Published on 10 September 2018

SUSTAINABLE FINANCE

The largest sovereign fund in the world pledges to save the ocean from plastic pollution

Plastic pollution in the ocean is increasingly troubling...so much so that the Norwegian Sovereign Wealth Fund, the largest sovereign fund in the world, has just pledged to protect it. This is a noteworthy act, as the fund is present in more than 9000 companies worldwide.

The Norwegian sovereign wealth fund is urging companies to tackle plastic pollution in the ocean.
@Flickr / Ian Burt

Following human rights abuses, coal and tobacco, plastic is now public enemy number one. Over the summer, the world has seen that the ocean is no longer able to support human waste. The proof can be seen in plastic bags found in the ocean abyss or the thousands of tons of garbage washed up on some of the most beautiful beaches in the world.

Conscious of the risks, the Norwegian sovereign wealth fund, with more than €1 trillion in assets, published a document on 5 September, urging companies to become more involved in protecting oceans, more specifically, protecting against the pollution caused by plastic waste.

"The ocean is a vital part of the biosphere and an important part of the global economy," said Yngve Slyngstad, CEO of Norges Bank Investment Management. "We expect companies to manage the challenges and opportunities related to sustainable use of the ocean,” he added.

Loss of long-term value

The fund is owned by roughly 9,000 companies in more than 70 countries, and it is urging each and every one to integrate this theme into their strategy. “Many companies in our portfolio depend on the ocean as part of their business model. These companies are likely to be affected by degradation of the ocean. The ocean could reduce companies' ability to generate value for investors in the long term,” explained the sovereign fund, who would also be penalized.

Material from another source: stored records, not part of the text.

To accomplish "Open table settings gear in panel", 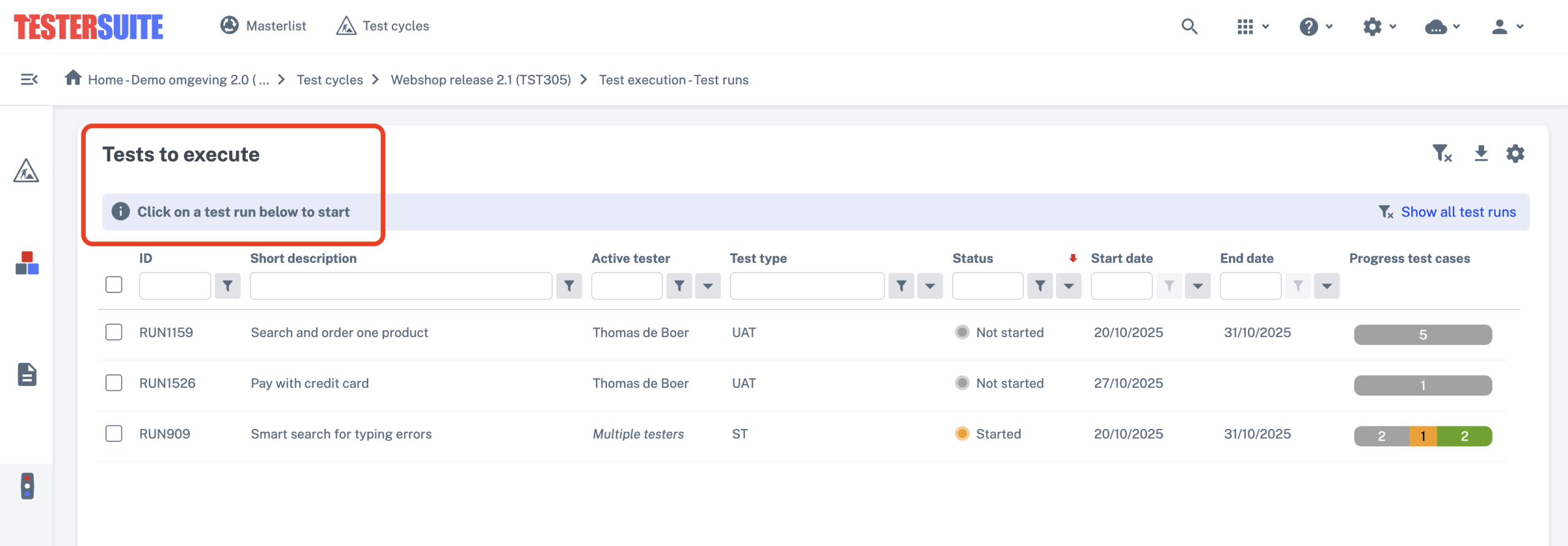I will 1515,153.
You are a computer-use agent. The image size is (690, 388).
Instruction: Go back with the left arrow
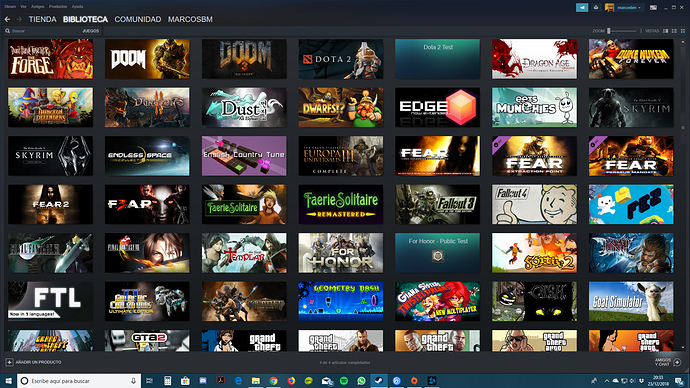click(7, 19)
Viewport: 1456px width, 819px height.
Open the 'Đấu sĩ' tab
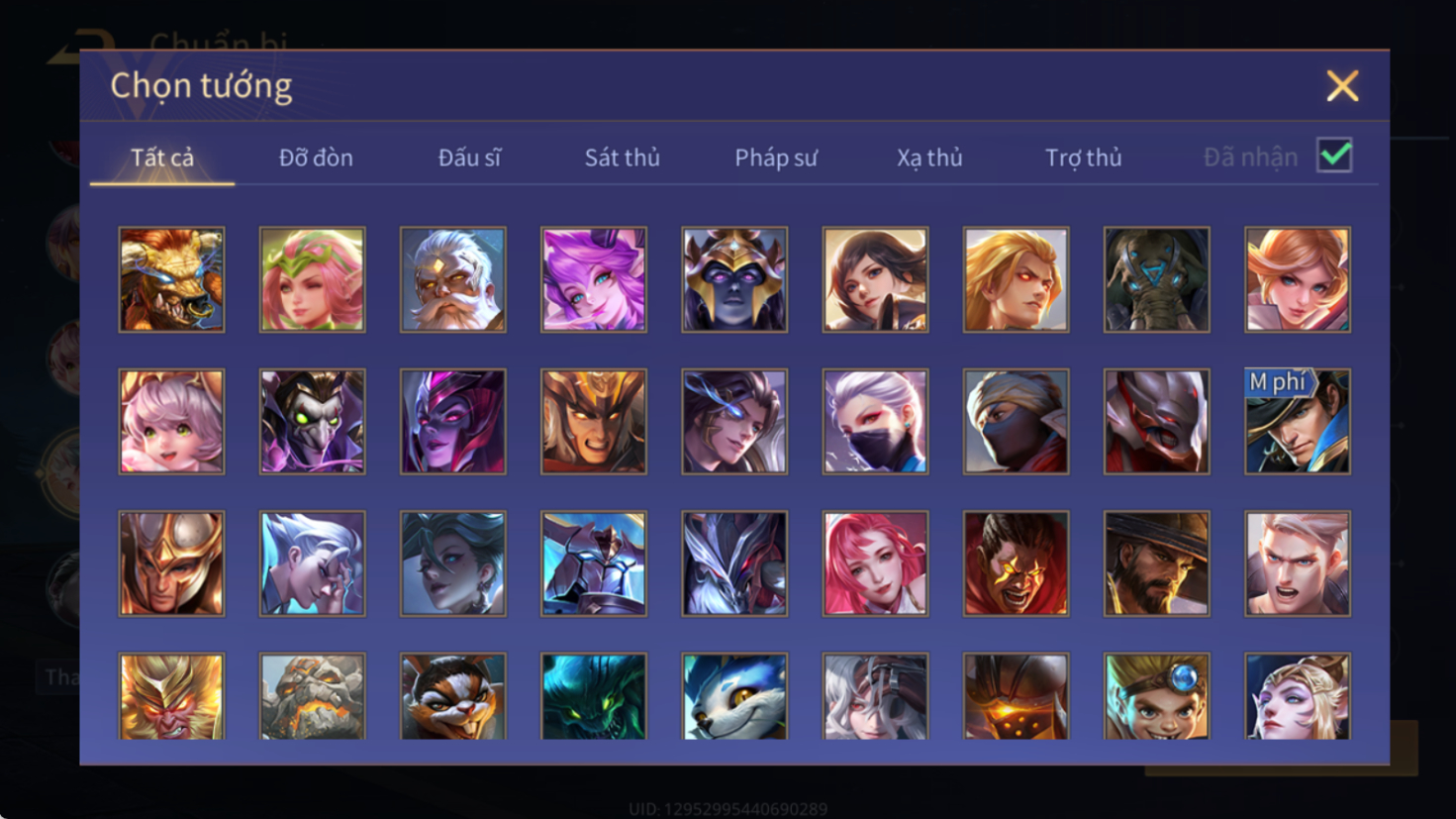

The Norwegian sovereign wealth fund is calling on plastic producers to consider a transition to the "circular economy". It also challenges fishermen to adopt sustainable practices by ensuring that future fish populations are not endangered. But these expectations also target sectors that may have an indirect effect on the oceans, such as distribution, plastics and agriculture.

Prior to COP21 in 2015, the fund had excluded 22 companies from its portfolio that were active in the coal, oil sands and cement industries. At the end of the year, the Norwegian government will have to decide whether its sovereign fund, whose wealth has been built on hydrocarbons, will cease to invest in oil companies. This recommendation from the country's central bank was a shock for a country leading in black gold production in Europe. This summer, however, a government commission opposed this strategy.